Brittany Chavez on Creating Shop Latinx and Cultivating a Latinx-Owned Marketplace
The city’s fresh air and quiet atmosphere convinced her to leave her hometown of Los Angeles, marking a big chapter in the entrepreneur’s life. Chavez founded Shop Latinx, a digital marketplace showcasing Latinx brands, in 2016. Now, the business has $1 million in capital and boasts a little over 70K followers on Instagram.
Once she struck out on her own, she rented rooms around Los Angeles, often split with other people, until she settled down in Boyle Heights, California. That apartment, nestled above a convenience store, was the first time she ever lived alone. Soon, she started thinking about what she truly wanted in a home. As a kid, she remembers learning to speak to plants from her grandma, to ensure they grew well. Even when her family didn’t have a ton of money to spend, Chavez’s mother always made sure to light incense and invest in staple pieces that would last.
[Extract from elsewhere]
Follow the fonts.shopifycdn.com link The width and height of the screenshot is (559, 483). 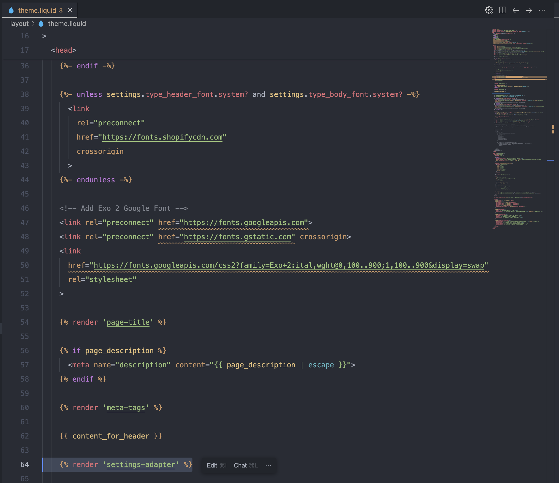(x=162, y=137)
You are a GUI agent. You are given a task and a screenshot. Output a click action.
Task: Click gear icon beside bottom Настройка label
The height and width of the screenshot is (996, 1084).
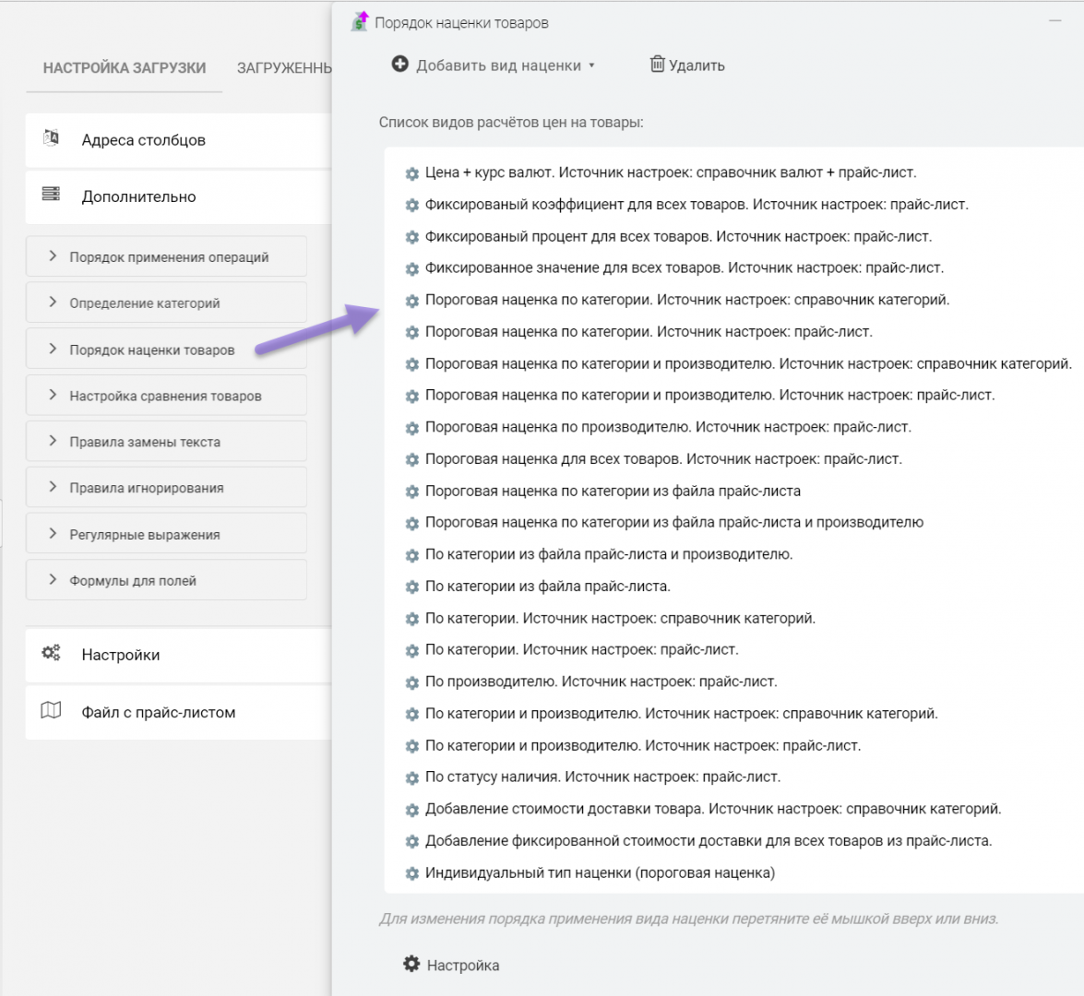coord(411,965)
Working on Shop Latinx also helped Chavez find inspiration for her a space that could be all her own.
Her Portland apartment — which measures around 700 square feet — mixes minimalism with pops of color. A curved couch in an understated hue sits atop a bright orange rug in Chavez’s living room. A dividing wall makes the perfect spot for Chavez’s pothos and philodendron cordatum brasil to grow freely. Chavez was immediately drawn to the apartment’s price range, along with the amenities, which include a dishwasher and washer/dryer unit. The biggest drawing point: the natural light that streams into the space.
“I just love waking up and going to sleep with the sun,” says Chavez. “In Portland it rains eight months out of the year, but where my apartment is positioned, even if it’s gloomy out, I still get natural light.”
Most mornings, Chavez gazes out that window to take in the view of trees, mountains and birds. She’s not the only one that enjoys the glow — Chavez’s Corgi/German Shepherd mix, Paula, barks when she’d like her dog bed moved into a sunny spot.
“She’s seen my home journey,” Chavez says of Paula. “It’s been her and I in small rooms around the valley and she’s really seen my glow up. I can tell she’s so much happier in this space.”
Most days, Chavez is hard at work on Shop Latinx. She keeps a lit candle nearby and listens to “Genius Frequency” audio on YouTube. Two framed artworks near her desk, by Randy Perez, remind her of trips to Guatemala and her little brothers.
Chavez says that Shop Latinx will focus increasingly on home decor and items in the near future. In creating her own space, she now keeps a few questions in mind when shopping: “Does it fit my home? Is this a classic enough piece where I would want to take this with me for years to come?”
At this point in the business’s journey, she often sees people tagging the company on Instagram to show off what they’ve bought for their homes. While the platform is about facilitating purchases, she says it’s also about sparking “joy and connection and relationships between the designer and the customer.” As someone who grew up with Latinx family and friends who often have a complicated relationship to the concept of home, this met a goal of Shop Latinx’s original mission.
“I have friends that have been displaced due to immigration and they can’t go back to their countries,” says Chavez. “Home is a very complex term for a lot of us. A lot of us have been raised low-income. There might be a lot of trauma around the home. So to see people reclaim that, or to beautify their home with very intentional pieces — it makes me really happy.”